L'Encodeur de Contraintes

Le problème que personne ne résout

L'IA généraliste ne connaît pas les lois de votre domaine. Votre expert métier ne sait pas les écrire dans un pipeline. Le data engineer sait construire le pipeline, mais pas quelles règles y mettre. Trois compétences nécessaires — zéro profil qui les couvre simultanément.

Résultat : l'IA est déployée sans contrainte physique, puis corrigée en boucle quand la recette métier échoue. Ou pire : elle est déployée avec des contraintes approximatives que personne n'a validées.


Ce que fait l'Encodeur de Contraintes

Je prends le savoir tacite de vos experts métier et je l'encode dans des systèmes qui contraignent l'IA. Concrètement :

Ce que votre expert sait Ce que j'en fais
"Cette concentration est physiquement impossible" Règle de bornage dans le pipeline de validation
"Dans cette phase, le comportement change" Arbre de décision des phases opérationnelles, constantes calibrées par état
"Ce capteur dérive par rapport à la référence" Recalage par assimilation de données dans la couche de nettoyage
"Quand cet équipement est à l'arrêt, cette mesure est un artefact" Règle de cohérence physique codée comme contrainte de premier rang
"Ce signal est corrélé à celui-là dans cette configuration" Corrélations quantifiées dans le Knowledge Graph

L'expert ne sait pas écrire ces règles dans un pipeline. Le data engineer ne sait pas quelles règles écrire. L'IA ne sait pas qu'il y a des règles à écrire. Mon rôle est le pont entre les trois.


Pourquoi ce profil est rare

Ce n'est pas une compétence unique — c'est une intersection.

La traduction entre physique industrielle, ingénierie des données et IA cognitive est elle-même tacite, contextuelle, forgée par l'expérience. On ne forme pas un traducteur physique-data-IA en bootcamp.

Chacun des trois domaines a ses experts. Mais l'expert en neutronique ne parle pas en DataFrames. Le data engineer ne parle pas en phénomènes. Le spécialiste IA ne parle pas en bornes physiques. Le travail de traduction — savoir quoi encoder, comment l'encoder, et pourquoi cette contrainte est non négociable — c'est une compétence de niveau architecte qui ne s'apprend que par la pratique sur des systèmes réels.

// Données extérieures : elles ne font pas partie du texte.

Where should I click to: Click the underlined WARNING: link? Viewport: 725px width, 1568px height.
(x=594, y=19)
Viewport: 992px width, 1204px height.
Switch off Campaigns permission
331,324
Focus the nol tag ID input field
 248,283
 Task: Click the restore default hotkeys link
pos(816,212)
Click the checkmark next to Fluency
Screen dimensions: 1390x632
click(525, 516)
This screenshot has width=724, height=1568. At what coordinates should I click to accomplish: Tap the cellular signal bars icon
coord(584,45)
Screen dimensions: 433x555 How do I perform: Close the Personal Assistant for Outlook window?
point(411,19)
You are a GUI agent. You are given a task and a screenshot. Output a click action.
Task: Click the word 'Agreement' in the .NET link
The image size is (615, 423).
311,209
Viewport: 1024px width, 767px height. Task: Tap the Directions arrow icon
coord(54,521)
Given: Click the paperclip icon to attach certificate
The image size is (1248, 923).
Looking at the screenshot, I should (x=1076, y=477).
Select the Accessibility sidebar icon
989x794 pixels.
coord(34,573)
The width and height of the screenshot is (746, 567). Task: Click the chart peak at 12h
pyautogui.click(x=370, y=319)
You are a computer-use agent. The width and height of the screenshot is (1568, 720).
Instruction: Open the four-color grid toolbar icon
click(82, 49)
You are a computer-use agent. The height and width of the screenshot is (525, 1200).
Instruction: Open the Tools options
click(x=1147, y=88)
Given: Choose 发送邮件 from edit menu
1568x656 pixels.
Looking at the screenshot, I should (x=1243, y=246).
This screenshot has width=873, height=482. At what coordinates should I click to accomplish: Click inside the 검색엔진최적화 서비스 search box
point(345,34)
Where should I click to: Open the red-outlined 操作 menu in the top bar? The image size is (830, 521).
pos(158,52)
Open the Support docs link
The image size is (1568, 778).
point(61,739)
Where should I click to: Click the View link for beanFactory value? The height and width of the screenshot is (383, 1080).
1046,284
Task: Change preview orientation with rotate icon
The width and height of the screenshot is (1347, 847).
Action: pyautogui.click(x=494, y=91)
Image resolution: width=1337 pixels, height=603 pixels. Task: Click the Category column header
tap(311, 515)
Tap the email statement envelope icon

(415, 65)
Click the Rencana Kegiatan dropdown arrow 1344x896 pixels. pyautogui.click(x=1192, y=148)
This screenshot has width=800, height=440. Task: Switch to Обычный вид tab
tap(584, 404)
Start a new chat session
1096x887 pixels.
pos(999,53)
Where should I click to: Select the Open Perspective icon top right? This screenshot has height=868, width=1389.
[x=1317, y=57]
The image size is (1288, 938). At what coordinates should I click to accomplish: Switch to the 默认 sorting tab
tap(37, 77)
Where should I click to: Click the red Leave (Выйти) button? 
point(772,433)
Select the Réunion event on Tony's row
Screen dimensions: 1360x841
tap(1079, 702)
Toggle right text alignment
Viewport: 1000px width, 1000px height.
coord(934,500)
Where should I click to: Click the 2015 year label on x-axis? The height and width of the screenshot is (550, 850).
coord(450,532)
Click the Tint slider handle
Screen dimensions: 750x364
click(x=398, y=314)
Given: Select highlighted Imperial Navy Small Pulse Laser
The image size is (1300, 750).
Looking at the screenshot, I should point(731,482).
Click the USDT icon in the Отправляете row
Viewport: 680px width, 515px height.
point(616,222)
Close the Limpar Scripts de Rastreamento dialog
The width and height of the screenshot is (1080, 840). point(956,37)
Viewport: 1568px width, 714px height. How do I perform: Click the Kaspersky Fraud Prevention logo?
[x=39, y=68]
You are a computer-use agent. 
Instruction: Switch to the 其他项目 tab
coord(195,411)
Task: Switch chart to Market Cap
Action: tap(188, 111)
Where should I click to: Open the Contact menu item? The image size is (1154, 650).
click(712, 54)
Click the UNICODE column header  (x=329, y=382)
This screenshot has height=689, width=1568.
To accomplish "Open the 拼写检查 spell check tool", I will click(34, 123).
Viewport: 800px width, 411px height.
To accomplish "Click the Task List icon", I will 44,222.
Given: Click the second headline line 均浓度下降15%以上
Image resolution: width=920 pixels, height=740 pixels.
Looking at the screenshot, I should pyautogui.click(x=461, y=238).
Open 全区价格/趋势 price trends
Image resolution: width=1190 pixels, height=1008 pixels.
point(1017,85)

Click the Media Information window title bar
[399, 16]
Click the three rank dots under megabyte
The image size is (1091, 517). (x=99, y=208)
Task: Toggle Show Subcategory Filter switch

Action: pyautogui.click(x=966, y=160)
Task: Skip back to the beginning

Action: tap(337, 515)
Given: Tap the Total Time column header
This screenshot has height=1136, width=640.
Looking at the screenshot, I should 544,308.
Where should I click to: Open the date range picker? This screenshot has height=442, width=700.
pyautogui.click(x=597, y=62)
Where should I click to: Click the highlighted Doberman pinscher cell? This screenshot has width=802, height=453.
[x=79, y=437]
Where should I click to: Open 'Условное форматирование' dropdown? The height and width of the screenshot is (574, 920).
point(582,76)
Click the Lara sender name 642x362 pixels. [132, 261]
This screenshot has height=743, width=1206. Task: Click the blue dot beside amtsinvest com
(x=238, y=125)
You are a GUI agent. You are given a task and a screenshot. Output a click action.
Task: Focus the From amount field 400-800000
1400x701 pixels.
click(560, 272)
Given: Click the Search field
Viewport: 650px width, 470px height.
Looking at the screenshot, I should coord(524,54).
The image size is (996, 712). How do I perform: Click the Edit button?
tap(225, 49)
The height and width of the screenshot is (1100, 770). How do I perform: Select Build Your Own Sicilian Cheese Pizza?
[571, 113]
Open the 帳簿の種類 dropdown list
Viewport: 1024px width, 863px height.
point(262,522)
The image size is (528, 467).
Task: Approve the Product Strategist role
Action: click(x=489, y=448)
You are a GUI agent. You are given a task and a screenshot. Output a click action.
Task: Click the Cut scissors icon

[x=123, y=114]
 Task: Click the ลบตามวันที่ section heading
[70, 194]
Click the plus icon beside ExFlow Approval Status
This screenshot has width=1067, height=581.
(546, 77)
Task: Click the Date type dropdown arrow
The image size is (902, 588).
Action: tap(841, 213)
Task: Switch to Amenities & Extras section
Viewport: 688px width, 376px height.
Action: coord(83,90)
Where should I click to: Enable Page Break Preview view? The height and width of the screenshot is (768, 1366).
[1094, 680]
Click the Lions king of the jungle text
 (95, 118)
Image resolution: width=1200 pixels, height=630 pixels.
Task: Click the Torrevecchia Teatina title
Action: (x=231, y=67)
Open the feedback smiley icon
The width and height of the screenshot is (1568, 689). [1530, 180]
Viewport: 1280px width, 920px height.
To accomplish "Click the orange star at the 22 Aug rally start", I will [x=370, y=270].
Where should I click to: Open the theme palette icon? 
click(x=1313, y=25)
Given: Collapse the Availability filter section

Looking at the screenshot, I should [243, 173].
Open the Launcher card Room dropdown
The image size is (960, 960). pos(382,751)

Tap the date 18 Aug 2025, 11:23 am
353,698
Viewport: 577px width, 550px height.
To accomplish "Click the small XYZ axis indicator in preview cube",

Ce que ça change pour le client

Sans encodage de contraintes :

  • L'IA produit des résultats statistiquement corrects mais physiquement faux
  • L'expert métier valide manuellement chaque sortie — le gain d'automatisation disparaît
  • Le turnover consultant remet le compteur à zéro : chaque nouveau profil redécouvre les règles du domaine

Avec encodage de contraintes :

  • Les lois physiques sont codées dans l'architecture — l'IA ne peut pas les violer
  • L'expert métier supervise le système, il ne le compense plus
  • Les règles survivent au turnover : elles sont dans le code, pas dans la tête du consultant

L'encodage de contraintes est une forme d'investissement : le savoir tacite de vos experts devient un actif technique transférable. Ce que je livre — prototype fonctionnel, architecture documentée, tests — reste exploitable après mon départ.


La preuve par l'exemple

Depuis mi-2024, j'applique cette approche sur la surveillance des réacteurs nucléaires du parc français :

  • 55 constantes physiques encodées comme bornes inviolables dans le pipeline de validation
  • 3 règles de cohérence (bornage, impossibilité neutronique, cohérence chimique) automatisant 96,4 % des validations
  • 7 phases opérationnelles classifiées par arbre de décision calibré — pas par heuristique statistique
  • 1 Knowledge Graph encodant l'ontologie métier : réacteurs, capteurs, paramètres, règles, corrélations quantifiées
  • 1 assistant IA qui ne peut répondre qu'à travers les faits validés par le graphe — zéro hallucination sur le domaine

Chaque règle, chaque constante, chaque corrélation a été extraite d'un dialogue avec les experts métier, puis encodée dans un système testable (270+ tests unitaires).

→ Résultats détaillés : voir La Preuve


Pour qui

Ce positionnement est pertinent si votre projet coche trois cases :

  1. Contraint — Le problème est borné par une loi physique. Thermodynamique, neutronique, cinétique chimique, mécanique des fluides — si la réalité impose une borne que l'algorithme ne peut pas ignorer.

  2. Aride — Le sujet est techniquement négligé. La valeur se cache dans les problèmes ingrats : nettoyage de séries temporelles, recalage de capteurs, validation de cohérence physique.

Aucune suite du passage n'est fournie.